I've understood why CLIP vectors have unexpectedly low dot products.

In high dimensions, two randomly picked vectors will be almost orthogonal. If you work through the math, you can see this doesn't have anything to do with the "weirdness" of high dimensional spaces, but is a restatement of random walks. This does presuppose finite variance, but let us say we sample uniformly, then it holds.

This fact has a precise rendition - for a d dimensional space, the dot product of two uniformly randomly picked unit vectors will be around 1 standard deviation, with a value 1/√d (these are two separate facts - that the dot product ends up being equated to the standard deviation of the distribution we're picking from, and that this standard deviation will be 1/√d. Reminder that both these are easy to see if if you work through the math)

This establishes a noise floor. Training starts with such almost orthogonal vectors, and then each time two vectors co-occur in a context, it "fire together wires together" them ever so closer in terms of dot product.

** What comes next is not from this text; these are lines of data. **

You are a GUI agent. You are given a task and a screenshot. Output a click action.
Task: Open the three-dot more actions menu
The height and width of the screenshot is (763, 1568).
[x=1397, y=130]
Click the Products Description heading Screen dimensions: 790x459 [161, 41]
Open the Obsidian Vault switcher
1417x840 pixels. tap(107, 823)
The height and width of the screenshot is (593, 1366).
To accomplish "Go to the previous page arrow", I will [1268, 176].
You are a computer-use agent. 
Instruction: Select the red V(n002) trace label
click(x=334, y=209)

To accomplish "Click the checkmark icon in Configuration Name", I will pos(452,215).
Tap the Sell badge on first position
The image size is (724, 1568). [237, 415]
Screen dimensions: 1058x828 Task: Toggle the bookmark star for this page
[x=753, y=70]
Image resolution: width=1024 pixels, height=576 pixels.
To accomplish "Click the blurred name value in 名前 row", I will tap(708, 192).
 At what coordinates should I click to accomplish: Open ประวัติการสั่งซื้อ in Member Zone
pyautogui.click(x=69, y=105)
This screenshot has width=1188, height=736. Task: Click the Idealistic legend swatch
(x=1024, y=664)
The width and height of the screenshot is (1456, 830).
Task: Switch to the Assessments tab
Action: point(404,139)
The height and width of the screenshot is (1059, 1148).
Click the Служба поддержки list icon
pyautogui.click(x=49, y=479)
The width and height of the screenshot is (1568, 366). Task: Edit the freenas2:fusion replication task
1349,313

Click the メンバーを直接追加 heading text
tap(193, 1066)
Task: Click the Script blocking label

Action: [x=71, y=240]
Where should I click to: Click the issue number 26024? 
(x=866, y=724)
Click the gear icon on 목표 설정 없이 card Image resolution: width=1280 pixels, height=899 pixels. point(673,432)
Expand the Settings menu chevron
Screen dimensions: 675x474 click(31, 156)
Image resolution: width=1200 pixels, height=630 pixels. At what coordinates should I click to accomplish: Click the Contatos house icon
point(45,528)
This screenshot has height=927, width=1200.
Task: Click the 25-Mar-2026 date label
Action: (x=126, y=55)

During training, each of these slight shifts are very slight, because bigger ones risk breaking the constraints to other vectors that have already been encoded in the direction of the vector. So nudge slightly, and do it many times, and eventually similar vectors for particular contexts end up with a dot product greater than the noise floor.

Since the shifts are slight, we'll almost never end up with vectors that are representing similarity our linear expectation of high values like 0.8, 0.9. So instead we end up with numbers like 0.2 representing similarity, with 0.3 being very similar.

When interpreted in terms of the standard deviation, this makes sense. CLIP vectors are 512 dimensions, so standard deviation is 1/√d = 0.044, so 0.3 is 7 standard deviations above the noise floor, which is a decisive signal in this regime.